Sentado en aquel elegante sofá, con su vaso de whisky en la mano, el capitán Pescanova no acababa de encontrarse cómodo. No era, ni mucho menos, su primera vez en un burdel. En su época de marino y contrabandista, había frecuentado con asiduidad las casas de alterne, pero se trataba de tugurios sin pretensiones, exiguos locales en los bajos de los edificios de las zonas portuarias, en los que el protocolo brillaba por su ausencia y un hombre podía dar rienda suelta a sus instintos masculinos sin llamar demasiado la atención. Sin embargo, en aquella enorme mansión, con sus jarrones chinos y sus alfombras persas, se sentía totalmente fuera de sitio.
De pronto, las puertas del salón se abrieron. Un penetrante aroma a bollería industrial recién salida del horno inundó la estancia.
- Hola, marinero -saludó con voz insinuante la portadora de aquel embriagador perfume. Era una jovencita rubia con el cabello peinado en dos larguísimas trenzas rematadas con lazos. De cintura para arriba iba ataviada al modo de las campesinas Amish, con cofia y blusa blanca, aunque esta última, considerablemente más escotada de lo que los pastores anabaptistas juzgarían decente. Claro que éstos tampoco habrían aprobado bajo ningún concepto lo que la doncella vestía de cintura para abajo: medias de rejilla sujetas con liguero y unos altísimos zapatos de tacón de aguja. En las manos llevaba unas espigas con las que azotaba el aire mientras caminaba.

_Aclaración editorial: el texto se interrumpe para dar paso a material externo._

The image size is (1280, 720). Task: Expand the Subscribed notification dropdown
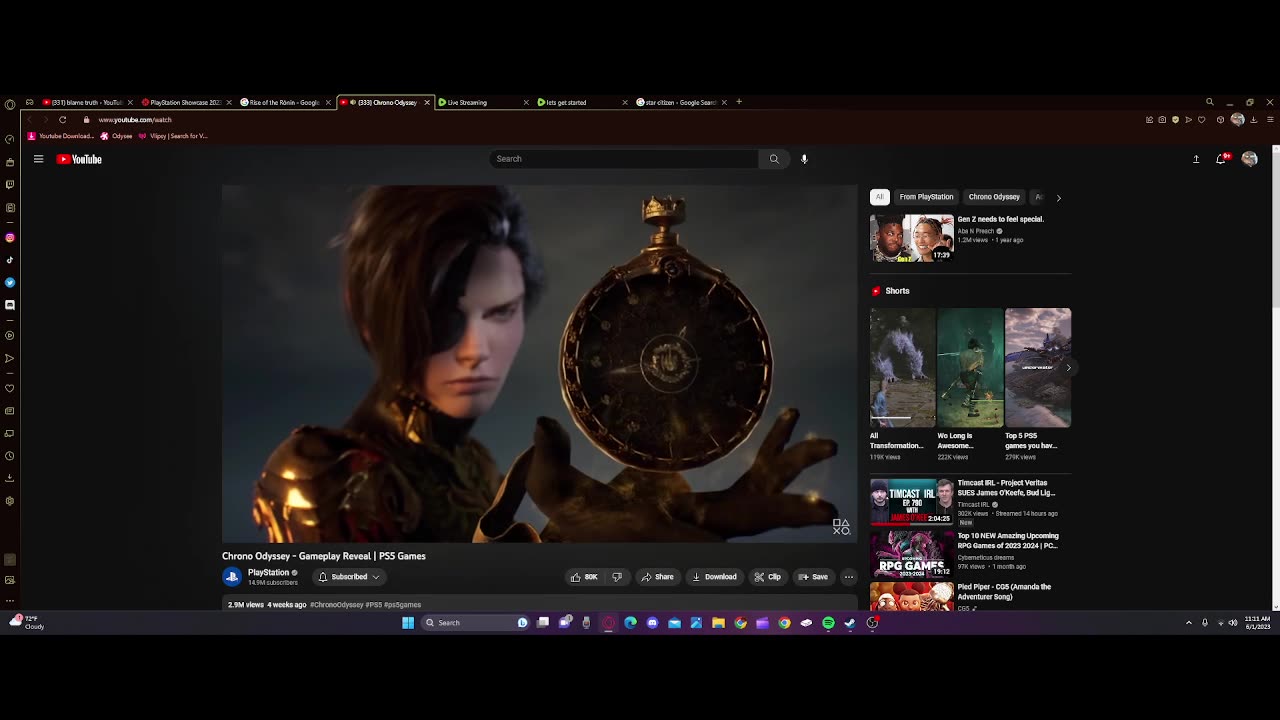click(349, 577)
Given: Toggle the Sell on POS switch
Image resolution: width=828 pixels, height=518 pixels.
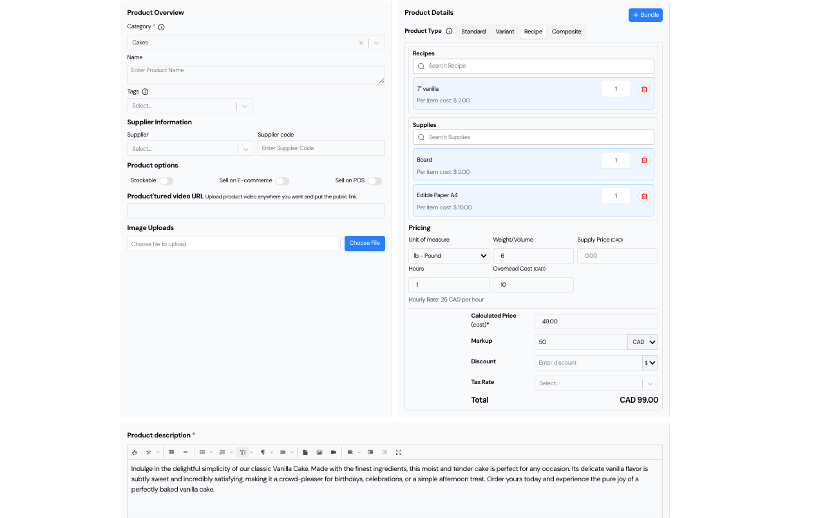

Cuando llegó hasta Pescanova, se arrodilló a sus pies. Él trató de detenerla, pero ella le hizo callar dándole un espigazo en la boca. Luego, a una velocidad fuera de lo común, abrió la cremallera de su pantalón y dejó su miembro al descubierto.
-Bueno, bueno -susurró mientras enrollaba la verga del exmarino entre sus trenzas- me parece a mí que este pequeñín va a necesitar algo más que magdalenas para crecer como es debido... No te preocupes, chiquitín, la Bella Easo sabe exactamente lo que necesitas.
El Capitán, sonrojado hasta las orejas, se puso de pie con brusquedad.
- Verá señorita, yo...
- ¿Pero qué ocurre, mi capitán? - preguntó en tono mimoso- ¿Acaso he infringido alguna norma del reglamento de la marinería? En tal caso, debería atarme al palo mayor y darme mi merecido. Claro, que eso es precisamente lo que estaba haciendo yo misma: amarrarme a su mástil...
- No, mira, no... la cosa es que yo había venido buscando a una chica en especial... -contestó el Capitán mientras volvía a meter su órgano viril bajo los calzoncillos.
La sonrisa desapareció por completo de la cara de la Bella Easo.
- Ah, ya veo... -dijo muy seca- Muy bien, ¿y quién si puede saberse es la afortunada?
- La lechera.
- ¿Esa? Por lo que veo le gustan maduritas... En fin, está visto que hoy todos los hombres vienen a verla a ella... Sígame, le acompañaré hasta su habitación.